Write only the number of lines in the records beneath that hold "computer".

Extracted entries Block Start

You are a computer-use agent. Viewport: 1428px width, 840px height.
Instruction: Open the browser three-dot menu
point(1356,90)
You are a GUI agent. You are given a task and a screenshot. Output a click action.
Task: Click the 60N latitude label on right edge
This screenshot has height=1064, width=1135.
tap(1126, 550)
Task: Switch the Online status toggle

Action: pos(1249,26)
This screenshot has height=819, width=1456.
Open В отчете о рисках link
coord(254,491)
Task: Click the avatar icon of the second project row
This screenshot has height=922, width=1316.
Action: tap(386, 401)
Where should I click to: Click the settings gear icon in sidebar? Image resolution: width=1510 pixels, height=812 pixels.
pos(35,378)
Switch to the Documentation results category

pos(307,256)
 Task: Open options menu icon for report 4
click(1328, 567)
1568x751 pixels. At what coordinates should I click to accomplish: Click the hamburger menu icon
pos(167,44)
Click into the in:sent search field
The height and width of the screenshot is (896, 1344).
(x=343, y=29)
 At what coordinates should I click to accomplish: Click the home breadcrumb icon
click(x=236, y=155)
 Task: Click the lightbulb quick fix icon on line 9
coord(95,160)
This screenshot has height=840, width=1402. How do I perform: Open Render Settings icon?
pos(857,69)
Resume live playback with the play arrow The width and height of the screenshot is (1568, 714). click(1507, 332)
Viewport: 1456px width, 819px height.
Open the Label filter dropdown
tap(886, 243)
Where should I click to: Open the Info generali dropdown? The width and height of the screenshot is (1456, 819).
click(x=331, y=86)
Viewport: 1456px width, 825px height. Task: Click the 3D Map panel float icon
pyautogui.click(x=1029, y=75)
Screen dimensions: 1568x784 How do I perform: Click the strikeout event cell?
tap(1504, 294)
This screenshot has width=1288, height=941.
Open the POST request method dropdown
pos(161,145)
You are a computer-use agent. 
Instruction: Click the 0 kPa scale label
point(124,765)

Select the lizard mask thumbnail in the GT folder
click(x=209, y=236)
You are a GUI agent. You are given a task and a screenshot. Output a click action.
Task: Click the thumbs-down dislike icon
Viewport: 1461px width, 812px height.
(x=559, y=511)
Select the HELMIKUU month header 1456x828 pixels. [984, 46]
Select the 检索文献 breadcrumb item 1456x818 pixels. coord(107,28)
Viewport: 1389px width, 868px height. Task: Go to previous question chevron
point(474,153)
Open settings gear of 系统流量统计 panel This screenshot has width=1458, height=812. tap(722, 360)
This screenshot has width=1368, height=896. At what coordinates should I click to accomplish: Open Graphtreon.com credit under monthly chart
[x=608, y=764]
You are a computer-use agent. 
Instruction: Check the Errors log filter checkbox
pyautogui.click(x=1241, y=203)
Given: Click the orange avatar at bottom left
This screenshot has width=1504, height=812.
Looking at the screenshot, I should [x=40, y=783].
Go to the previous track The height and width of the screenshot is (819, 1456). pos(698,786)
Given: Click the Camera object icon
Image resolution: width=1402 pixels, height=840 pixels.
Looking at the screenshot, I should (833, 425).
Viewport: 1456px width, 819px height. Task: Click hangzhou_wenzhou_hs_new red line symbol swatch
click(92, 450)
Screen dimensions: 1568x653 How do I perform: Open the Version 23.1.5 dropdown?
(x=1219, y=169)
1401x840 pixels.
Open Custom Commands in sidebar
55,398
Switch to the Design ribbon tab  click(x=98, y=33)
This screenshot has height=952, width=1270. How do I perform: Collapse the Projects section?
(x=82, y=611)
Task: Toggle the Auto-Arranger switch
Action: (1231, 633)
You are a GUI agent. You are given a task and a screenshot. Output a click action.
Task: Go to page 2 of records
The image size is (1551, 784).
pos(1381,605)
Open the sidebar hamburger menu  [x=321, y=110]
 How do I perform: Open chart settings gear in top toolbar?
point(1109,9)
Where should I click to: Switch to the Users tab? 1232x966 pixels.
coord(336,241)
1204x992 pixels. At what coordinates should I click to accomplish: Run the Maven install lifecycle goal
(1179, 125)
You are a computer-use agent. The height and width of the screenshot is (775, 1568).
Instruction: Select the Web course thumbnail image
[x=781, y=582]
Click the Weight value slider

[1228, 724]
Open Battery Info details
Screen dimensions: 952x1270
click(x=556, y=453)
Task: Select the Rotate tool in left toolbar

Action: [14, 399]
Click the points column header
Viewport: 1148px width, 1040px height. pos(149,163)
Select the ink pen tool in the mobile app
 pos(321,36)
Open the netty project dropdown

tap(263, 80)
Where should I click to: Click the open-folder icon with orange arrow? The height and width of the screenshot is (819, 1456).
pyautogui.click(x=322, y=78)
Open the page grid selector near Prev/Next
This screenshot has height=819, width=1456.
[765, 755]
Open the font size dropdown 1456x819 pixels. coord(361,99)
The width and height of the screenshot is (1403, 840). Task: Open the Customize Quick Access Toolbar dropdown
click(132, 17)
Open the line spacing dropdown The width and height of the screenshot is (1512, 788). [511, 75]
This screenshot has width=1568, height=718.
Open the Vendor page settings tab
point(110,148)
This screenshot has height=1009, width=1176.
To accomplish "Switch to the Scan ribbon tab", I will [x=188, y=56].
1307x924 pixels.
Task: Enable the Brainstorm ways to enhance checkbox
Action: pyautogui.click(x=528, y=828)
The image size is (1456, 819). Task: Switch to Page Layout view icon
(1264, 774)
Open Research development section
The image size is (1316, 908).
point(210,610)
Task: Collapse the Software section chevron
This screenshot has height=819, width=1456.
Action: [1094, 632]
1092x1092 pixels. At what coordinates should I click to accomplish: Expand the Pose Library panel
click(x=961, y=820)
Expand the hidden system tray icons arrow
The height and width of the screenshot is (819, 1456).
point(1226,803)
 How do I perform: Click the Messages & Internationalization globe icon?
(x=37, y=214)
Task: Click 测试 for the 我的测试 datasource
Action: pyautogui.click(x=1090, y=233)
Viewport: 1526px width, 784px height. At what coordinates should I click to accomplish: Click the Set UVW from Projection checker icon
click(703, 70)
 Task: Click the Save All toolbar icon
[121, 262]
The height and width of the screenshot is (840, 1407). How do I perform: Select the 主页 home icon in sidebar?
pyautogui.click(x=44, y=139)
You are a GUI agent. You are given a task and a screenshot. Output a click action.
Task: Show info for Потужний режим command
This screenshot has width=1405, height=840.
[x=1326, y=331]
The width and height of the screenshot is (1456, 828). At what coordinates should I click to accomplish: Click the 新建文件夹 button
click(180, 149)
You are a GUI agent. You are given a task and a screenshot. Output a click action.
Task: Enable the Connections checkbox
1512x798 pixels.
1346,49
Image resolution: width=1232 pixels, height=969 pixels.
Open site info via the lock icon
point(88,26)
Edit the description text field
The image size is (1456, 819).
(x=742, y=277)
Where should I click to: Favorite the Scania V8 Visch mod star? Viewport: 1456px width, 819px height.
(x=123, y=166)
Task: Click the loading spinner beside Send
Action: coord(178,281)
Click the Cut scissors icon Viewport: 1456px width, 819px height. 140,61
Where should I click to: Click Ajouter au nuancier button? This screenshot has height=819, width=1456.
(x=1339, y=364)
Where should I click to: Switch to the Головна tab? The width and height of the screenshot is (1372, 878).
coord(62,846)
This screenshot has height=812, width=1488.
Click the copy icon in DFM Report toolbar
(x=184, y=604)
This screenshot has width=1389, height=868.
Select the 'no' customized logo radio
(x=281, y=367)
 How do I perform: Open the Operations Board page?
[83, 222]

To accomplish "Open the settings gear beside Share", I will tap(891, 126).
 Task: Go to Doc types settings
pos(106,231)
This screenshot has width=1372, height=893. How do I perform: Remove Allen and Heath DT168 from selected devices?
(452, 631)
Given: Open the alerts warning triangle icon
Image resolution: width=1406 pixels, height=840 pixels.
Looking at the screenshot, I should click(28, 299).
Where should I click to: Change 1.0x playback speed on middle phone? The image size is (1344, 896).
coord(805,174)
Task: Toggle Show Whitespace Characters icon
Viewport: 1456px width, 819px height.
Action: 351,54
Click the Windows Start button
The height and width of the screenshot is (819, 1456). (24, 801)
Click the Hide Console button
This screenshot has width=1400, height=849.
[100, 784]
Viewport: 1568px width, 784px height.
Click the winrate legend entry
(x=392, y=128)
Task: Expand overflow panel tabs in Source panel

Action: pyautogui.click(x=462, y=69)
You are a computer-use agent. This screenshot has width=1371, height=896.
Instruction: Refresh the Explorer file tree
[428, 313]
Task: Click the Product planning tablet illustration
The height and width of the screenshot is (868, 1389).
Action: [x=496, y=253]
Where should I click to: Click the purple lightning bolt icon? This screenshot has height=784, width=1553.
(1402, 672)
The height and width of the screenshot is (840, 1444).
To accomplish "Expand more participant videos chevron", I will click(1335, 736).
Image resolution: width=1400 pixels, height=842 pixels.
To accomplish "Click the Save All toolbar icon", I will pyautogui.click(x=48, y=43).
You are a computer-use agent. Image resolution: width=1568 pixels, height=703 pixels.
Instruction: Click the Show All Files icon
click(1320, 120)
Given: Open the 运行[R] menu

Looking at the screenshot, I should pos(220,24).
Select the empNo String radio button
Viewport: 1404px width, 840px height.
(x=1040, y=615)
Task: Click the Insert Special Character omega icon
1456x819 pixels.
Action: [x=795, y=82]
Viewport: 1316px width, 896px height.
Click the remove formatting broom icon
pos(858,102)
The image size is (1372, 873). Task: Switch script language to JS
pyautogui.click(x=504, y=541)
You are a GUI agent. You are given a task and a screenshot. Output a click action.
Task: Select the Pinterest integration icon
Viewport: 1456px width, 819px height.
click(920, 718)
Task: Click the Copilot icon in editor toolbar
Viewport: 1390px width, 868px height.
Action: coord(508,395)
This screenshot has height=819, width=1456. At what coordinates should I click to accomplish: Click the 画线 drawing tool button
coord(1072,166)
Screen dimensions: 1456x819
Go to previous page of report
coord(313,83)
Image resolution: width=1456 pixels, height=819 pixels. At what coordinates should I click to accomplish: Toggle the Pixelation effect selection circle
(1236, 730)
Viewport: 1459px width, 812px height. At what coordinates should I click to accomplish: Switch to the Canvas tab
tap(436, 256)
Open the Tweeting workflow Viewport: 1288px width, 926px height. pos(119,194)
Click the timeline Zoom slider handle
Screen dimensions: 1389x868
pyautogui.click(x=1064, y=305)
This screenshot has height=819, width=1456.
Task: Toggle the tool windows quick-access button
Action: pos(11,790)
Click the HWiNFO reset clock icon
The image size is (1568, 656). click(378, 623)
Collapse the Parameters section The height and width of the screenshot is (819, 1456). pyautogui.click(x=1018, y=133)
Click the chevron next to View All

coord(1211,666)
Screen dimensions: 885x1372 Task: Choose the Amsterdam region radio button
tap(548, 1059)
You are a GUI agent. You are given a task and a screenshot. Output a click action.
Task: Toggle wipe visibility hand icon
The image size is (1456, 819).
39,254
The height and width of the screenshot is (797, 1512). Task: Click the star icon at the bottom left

Extracted entries Block End

* Solution
6